# TRY IT
Each line from the one that includes "Task: Click the last icon in social row" to the last line of the data below should be set down exactly; no other lines are wanted.

(Stored items)
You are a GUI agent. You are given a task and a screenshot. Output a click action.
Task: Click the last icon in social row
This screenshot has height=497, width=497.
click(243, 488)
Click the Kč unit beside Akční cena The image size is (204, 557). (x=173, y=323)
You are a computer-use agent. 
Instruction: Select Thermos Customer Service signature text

# EXERCISE RESULT
Task: Click the last icon in social row
This screenshot has height=497, width=497.
click(243, 488)
Click the Kč unit beside Akční cena The image size is (204, 557). (x=173, y=323)
You are a computer-use agent. 
Instruction: Select Thermos Customer Service signature text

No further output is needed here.